Document segment
“I thought I wouldn’t make it alive,” Mehmet Çiçek recalls. Çiçek, 68, was trapped in the rubble for 14 hours straight when the earthquake struck his home in the southern Turkish province of Hatay in the wee hours of Monday.
The earthquake survivor shared that the gap between his wardrobe and his bed helped him survive the dreadful tremors. Just when he felt the trembling, he jumped off his bed and knelt next to the wardrobe. He escaped the tremors unscathed as the apartment building he was living with his wife collapsed in Hatay’s central Antakya district.
It took mere seconds for their building to entirely collapse. “I was sleeping next to my wife when the earthquake began. I told her to jump to the other side, to the space next to the bed, but she apparently remained in bed,” he told Anadolu Agency (AA) on Tuesday. He does not know what happened to her.
“I could only move my feet when I was trapped under the rubble. It is really a miracle,” he recalled. Çiçek barely moved his hands when he saw “a light” and tried to make space for himself in the debris. “I was screaming but nobody heard me. I then heard screams. Later, two young women climbed the debris as I am told. They heard me and asked me where I was. I tried to explain to them where I was,” he said, adding that the women slipped a water bottle into the narrow space where he was trapped.

Exercise data

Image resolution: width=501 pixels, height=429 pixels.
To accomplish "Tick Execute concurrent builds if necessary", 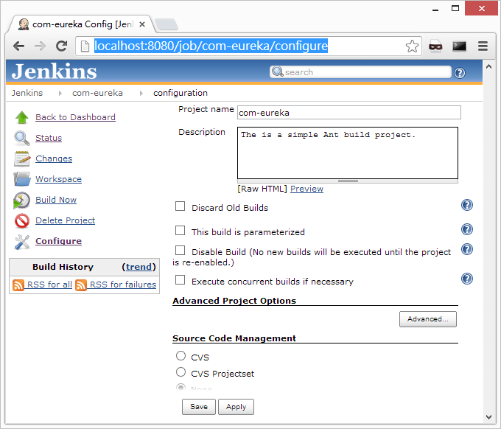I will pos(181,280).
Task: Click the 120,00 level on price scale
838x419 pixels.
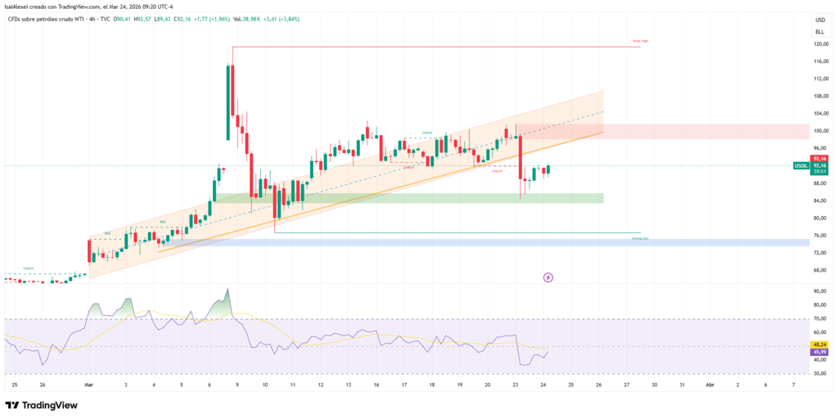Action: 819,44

* * *

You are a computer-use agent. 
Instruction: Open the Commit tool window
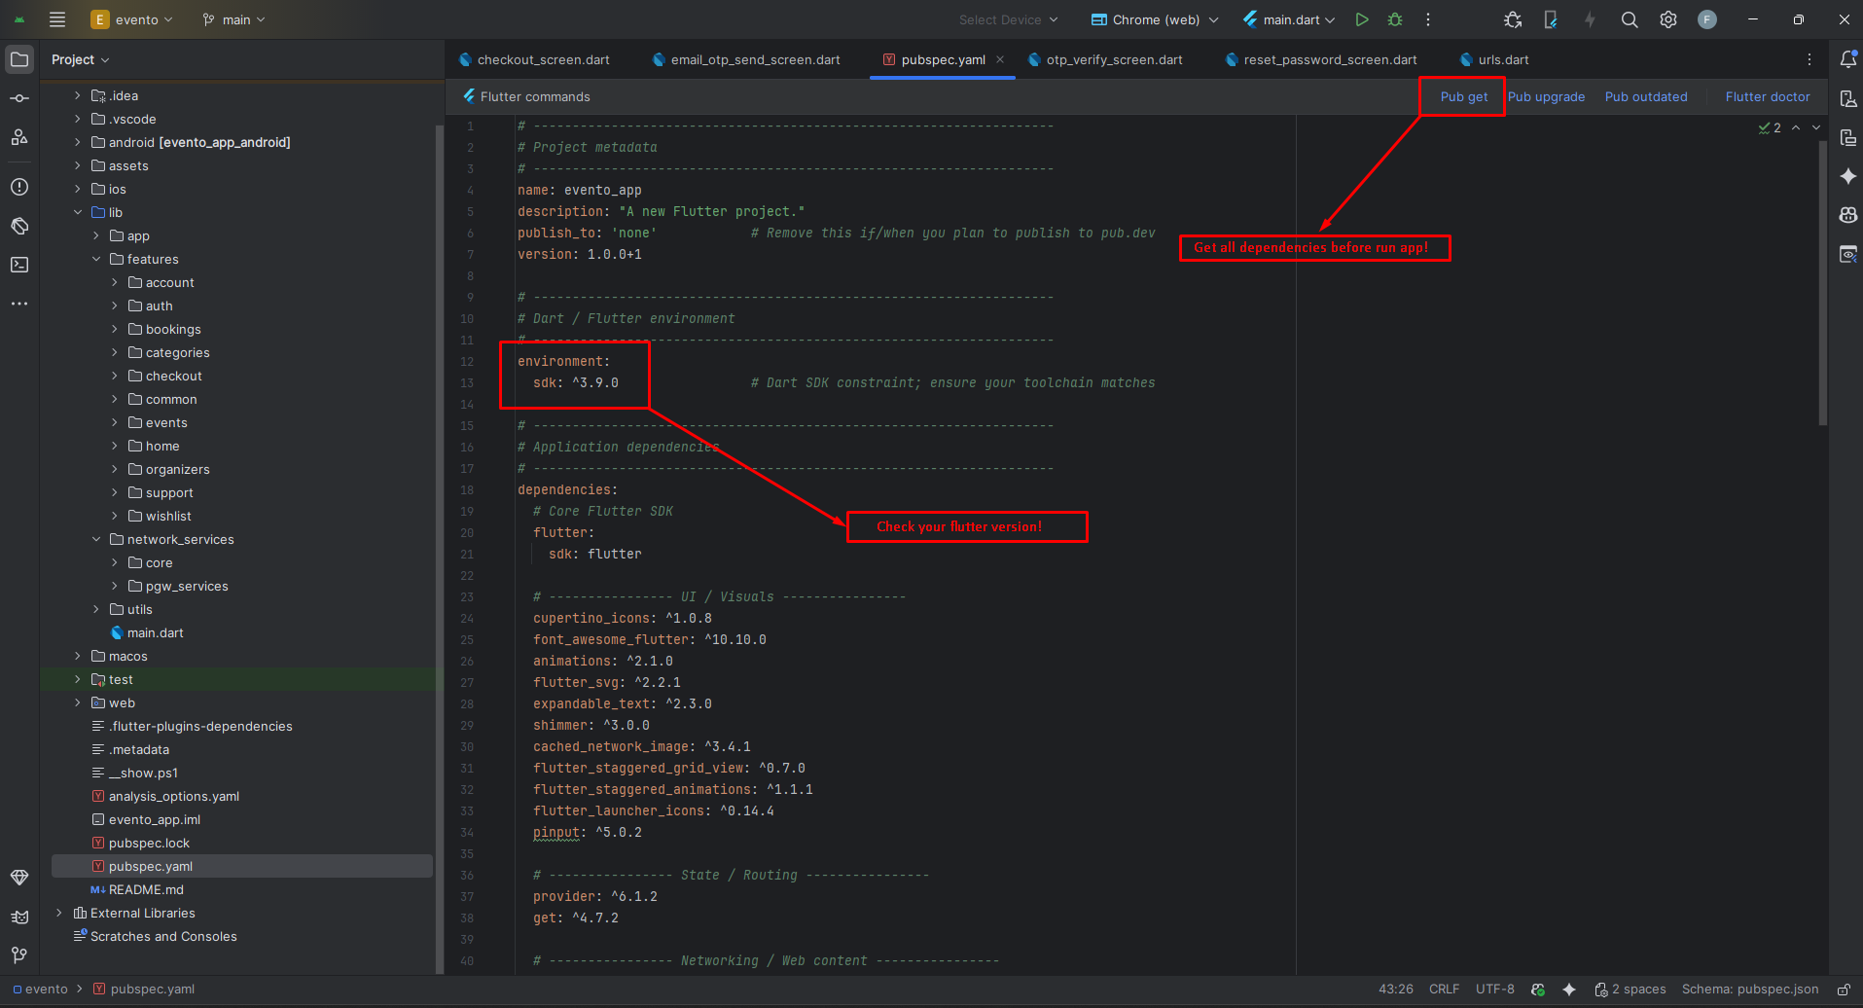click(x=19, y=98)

---

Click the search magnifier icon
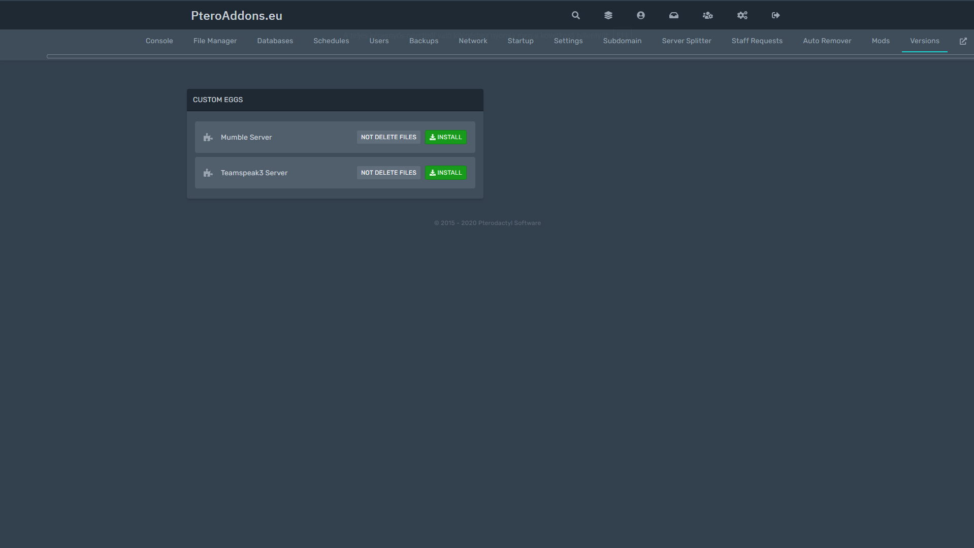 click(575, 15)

What to do
- 1) Quote verbatim the part of the Hatay earthquake account starting with "The earthquake survivor" and going on through "central Antakya district.".
- 2) Extend the Hatay earthquake account onward from its last sentence.

Outputs by task
- 1)
The earthquake survivor shared that the gap between his wardrobe and his bed helped him survive the dreadful tremors. Just when he felt the trembling, he jumped off his bed and knelt next to the wardrobe. He escaped the tremors unscathed as the apartment building he was living with his wife collapsed in Hatay’s central Antakya district.

- 2)
“They told me they would inform the Disaster and Emergency Management Authority (AFAD). But they left and did not return.” For a long time, nobody came. Çiçek recalled rainfall pouring down the debris amid freezing temperatures. “I found a pillow and closed the hole I dug to protect myself. I was always moving my fingers so I wouldn’t freeze to death. I thought I’d never make it alive. Finally, the rescue crew arrived and saved me, thank God,” he narrated his ordeal.
Ahmet Tamer is another survivor from Hatay. Now being treated for his injuries at a hospital in the central province of Aksaray, Tamer recalled how his sleep was interrupted by the earthquake and how he rushed out of his house. He was about to reach the street when his garden wall collapsed.
He endured fractures in his waist and arms. “Nobody could help others. It was constantly shaking,” he recalled the aftermath of the first earthquake. “Nobody could stand up and nobody could help me or others until about 8 a.m. (in the morning),” he recounted. His neighbors finally reached him and moved away from the wall. He said his neighbor’s three-story house entirely collapsed. “Nobody could leave it,” he lamented.
Raşit Dürmen says he fell off the bed because of the earthquake that caught him asleep like many others. The father of twins remembers he grabbed his 13-year-old daughter while his wife grabbed her twin. “I was trapped under the rubble with my daughter but we were not next to each other. We were screaming. We tried to reach each other but could not. Concrete blocks fell upon us,” he said. Neighbors heard their screams for help and pulled the family off to safety. Dürmen is now being treated for fractures in his legs while his family is recovering from injuries.